Node hardware/driver issueHealth automation, quarantine, pool segmentation.
Artifact bottleneckRegional cache, prefetch, checksums, immutable artifacts.
Scheduler fragmentationPool-aware placement, defragmentation workflow, capacity model.
Tail latency spikeQueue metrics, batch tuning, autoscaling, admission control.

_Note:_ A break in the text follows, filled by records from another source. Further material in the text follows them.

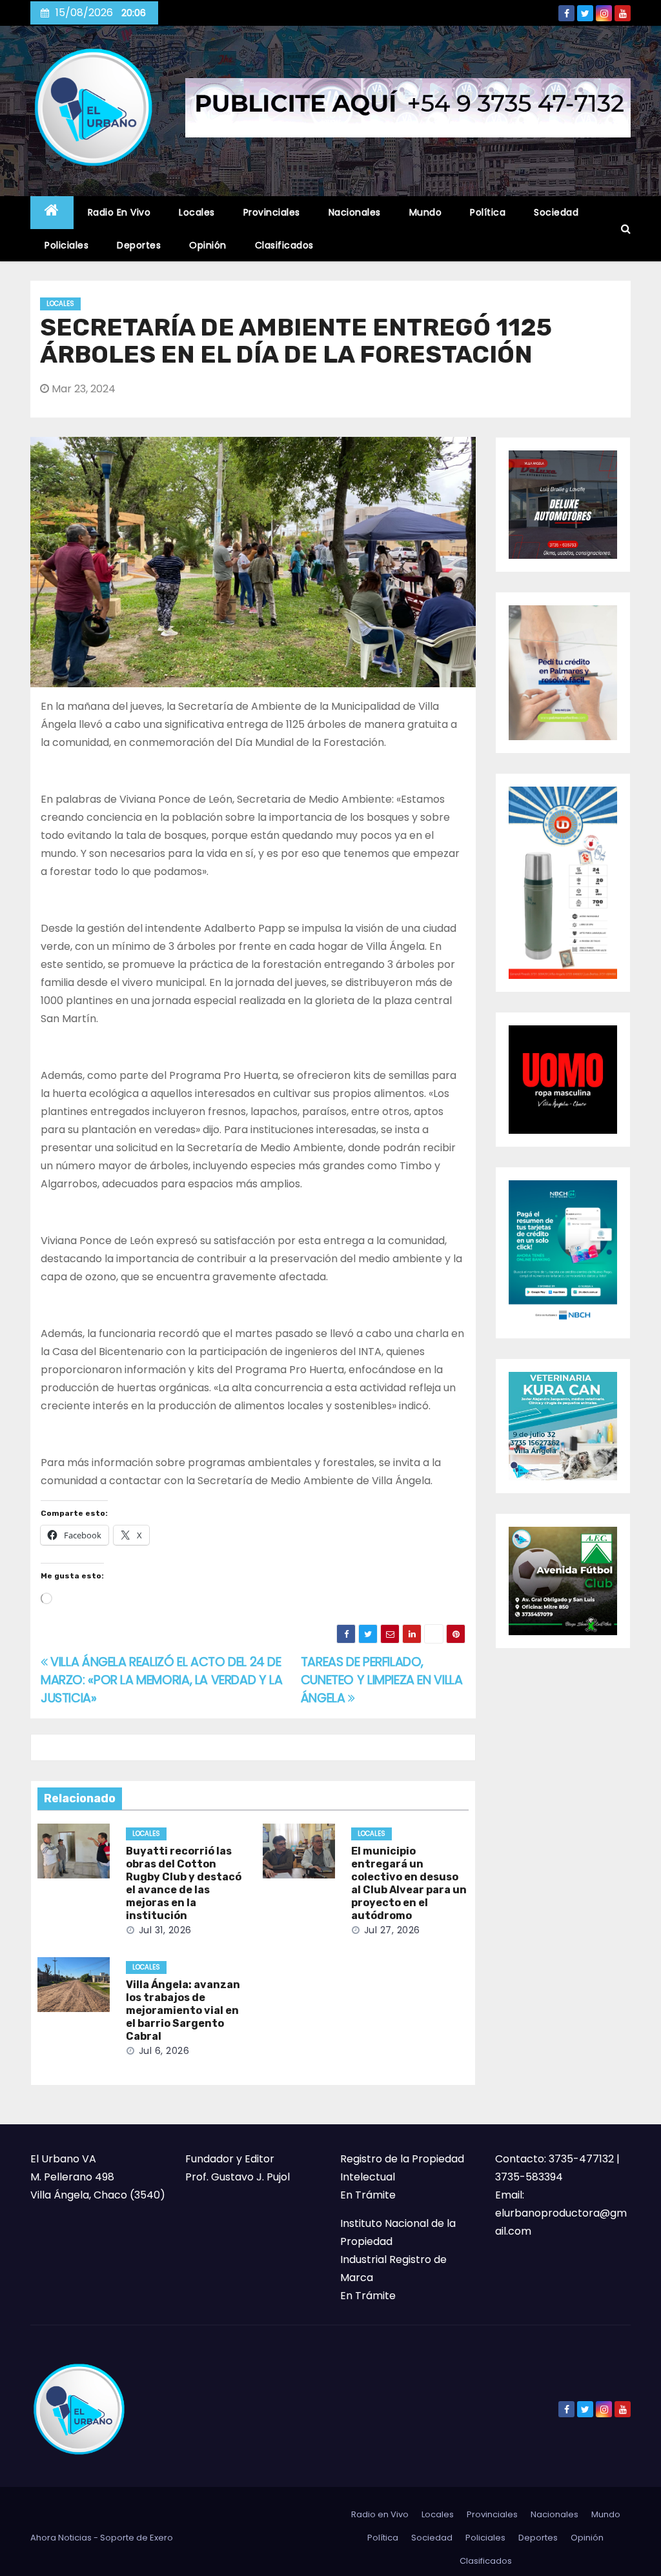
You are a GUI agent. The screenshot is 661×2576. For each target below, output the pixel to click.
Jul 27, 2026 (392, 1930)
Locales (197, 212)
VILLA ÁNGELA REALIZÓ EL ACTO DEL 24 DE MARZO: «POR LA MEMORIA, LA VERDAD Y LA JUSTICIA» (161, 1680)
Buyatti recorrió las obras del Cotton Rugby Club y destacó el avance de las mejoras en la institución (183, 1883)
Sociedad (556, 212)
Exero (161, 2537)
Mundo (425, 212)
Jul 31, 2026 (165, 1930)
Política (487, 212)
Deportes (139, 245)
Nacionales (355, 212)
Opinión (208, 245)
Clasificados (284, 245)
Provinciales (271, 212)
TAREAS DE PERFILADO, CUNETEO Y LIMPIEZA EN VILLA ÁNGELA (382, 1680)
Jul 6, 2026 (164, 2050)
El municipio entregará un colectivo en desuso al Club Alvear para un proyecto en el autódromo (409, 1883)
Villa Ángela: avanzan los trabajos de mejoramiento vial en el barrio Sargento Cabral (183, 2010)
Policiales (66, 245)
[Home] (52, 212)
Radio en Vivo (119, 212)
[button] (626, 228)
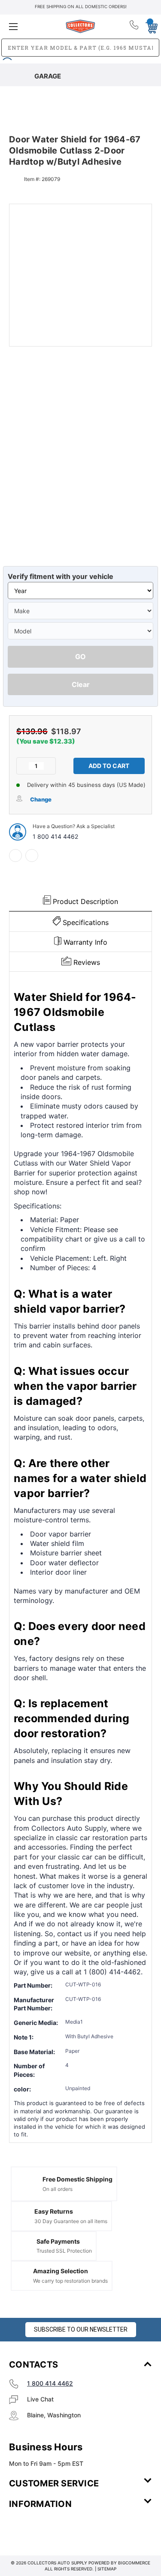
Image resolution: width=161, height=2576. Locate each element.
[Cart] (149, 26)
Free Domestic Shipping (77, 2179)
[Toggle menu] (32, 26)
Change (41, 799)
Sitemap (106, 2568)
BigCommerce (134, 2562)
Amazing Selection (60, 2271)
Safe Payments (58, 2241)
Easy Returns (53, 2211)
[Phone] (134, 26)
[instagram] (45, 2529)
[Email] (31, 855)
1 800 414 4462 (55, 836)
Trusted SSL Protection (64, 2251)
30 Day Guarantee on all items (70, 2221)
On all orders (58, 2189)
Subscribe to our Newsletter (81, 2329)
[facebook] (15, 855)
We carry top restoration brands (70, 2281)
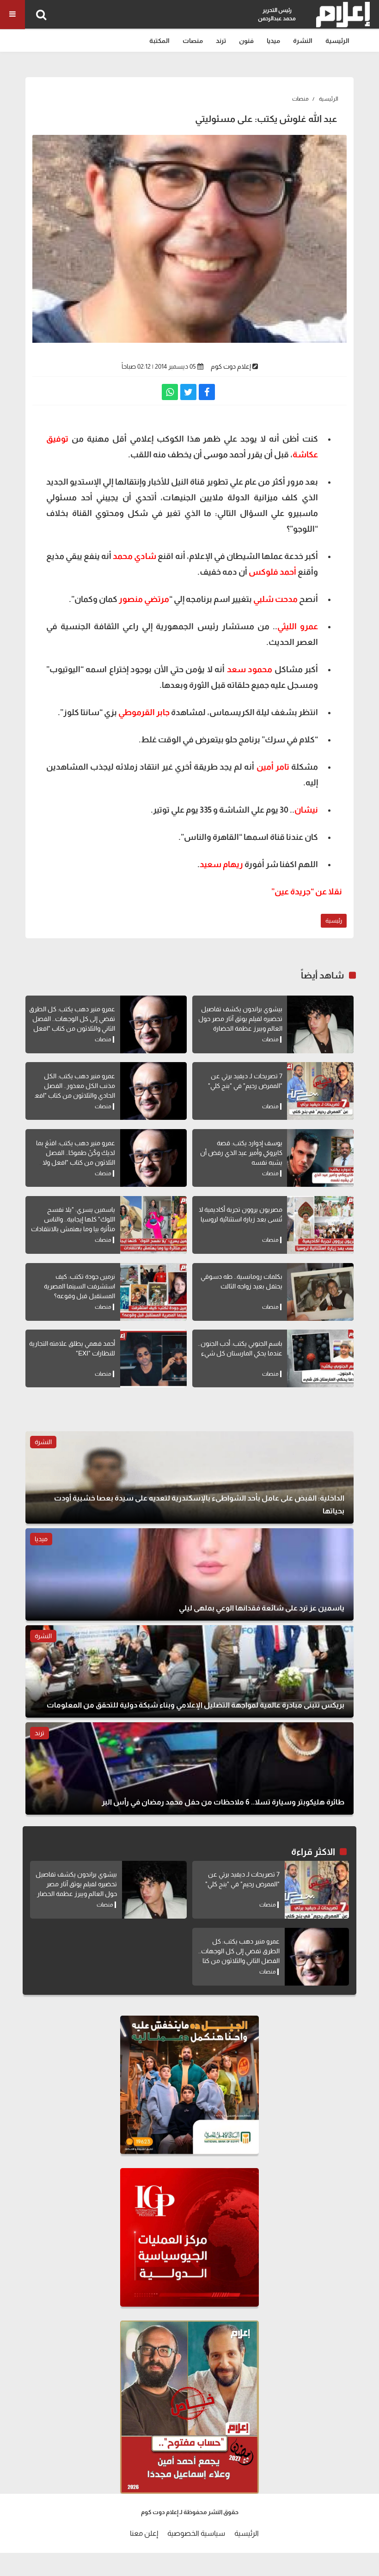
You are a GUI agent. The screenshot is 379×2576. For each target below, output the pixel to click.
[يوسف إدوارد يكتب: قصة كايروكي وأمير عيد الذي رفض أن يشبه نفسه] (320, 1158)
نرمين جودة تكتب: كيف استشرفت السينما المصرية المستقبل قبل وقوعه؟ (79, 1286)
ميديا (273, 40)
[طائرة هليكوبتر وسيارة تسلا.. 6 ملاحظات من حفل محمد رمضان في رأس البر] (189, 1768)
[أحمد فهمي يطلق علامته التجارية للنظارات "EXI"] (153, 1358)
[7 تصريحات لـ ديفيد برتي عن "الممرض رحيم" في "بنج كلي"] (320, 1091)
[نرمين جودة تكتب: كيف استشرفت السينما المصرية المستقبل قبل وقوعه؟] (153, 1292)
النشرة (302, 40)
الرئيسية (337, 40)
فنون (246, 40)
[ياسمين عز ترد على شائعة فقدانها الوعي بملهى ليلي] (189, 1574)
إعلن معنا (144, 2533)
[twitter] (188, 392)
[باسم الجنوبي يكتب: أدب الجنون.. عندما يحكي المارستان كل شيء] (320, 1358)
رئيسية (333, 920)
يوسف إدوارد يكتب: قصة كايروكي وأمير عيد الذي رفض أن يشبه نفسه (241, 1152)
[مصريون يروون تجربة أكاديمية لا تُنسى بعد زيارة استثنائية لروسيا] (320, 1225)
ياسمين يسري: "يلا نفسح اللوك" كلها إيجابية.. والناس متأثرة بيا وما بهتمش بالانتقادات (73, 1219)
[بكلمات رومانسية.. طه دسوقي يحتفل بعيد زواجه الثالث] (320, 1292)
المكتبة (159, 40)
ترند (221, 40)
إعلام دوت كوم (231, 366)
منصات (193, 40)
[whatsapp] (170, 392)
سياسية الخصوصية (196, 2533)
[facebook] (207, 392)
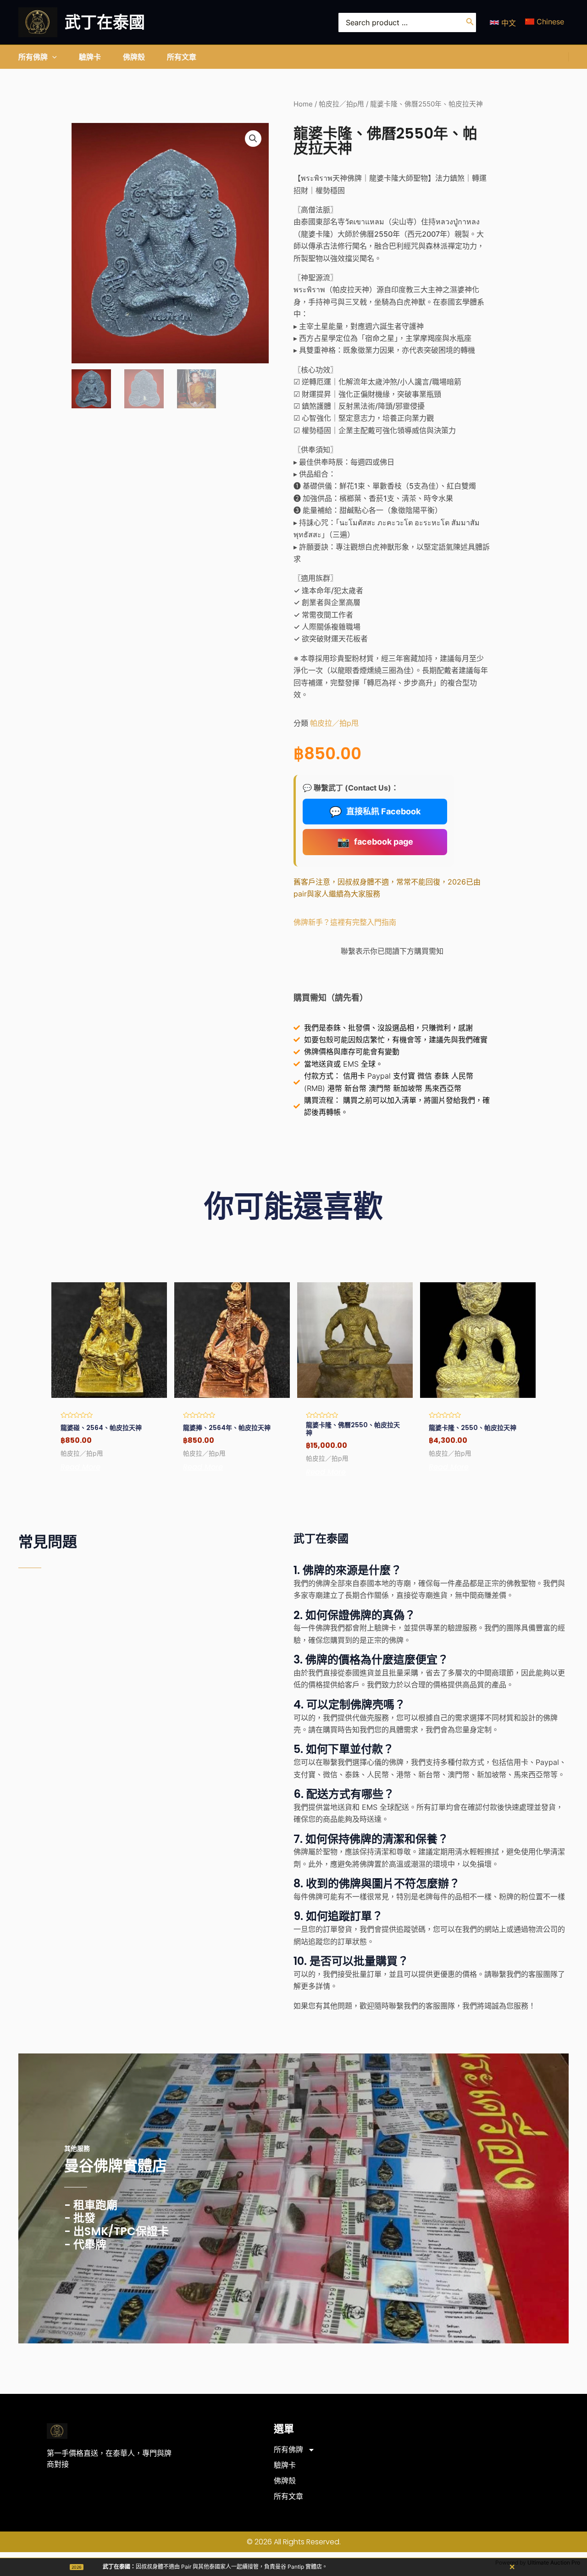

Central platform vs team-owned stacks:

  • Central platform improves reliability standards and efficiency.
  • Team-owned stacks can move faster for specialized workloads.
  • Staff answer: provide paved roads with escape hatches, but require production contracts for any path.

Packing vs spreading:

  • Packing improves utilization.
  • Spreading reduces correlated blast radius.
  • Use workload class and SLO to choose.

Autoscaling:

  • Reactive scaling can be too slow due to model warmup.
  • Combine predictive scaling, warm pools, and queue-based signals.

The key is making model deployment boring. Every model version should declare its resource needs, health semantics, rollout policy, and observability. The platform enforces those contracts and gives operators enough evidence to act quickly when reality diverges.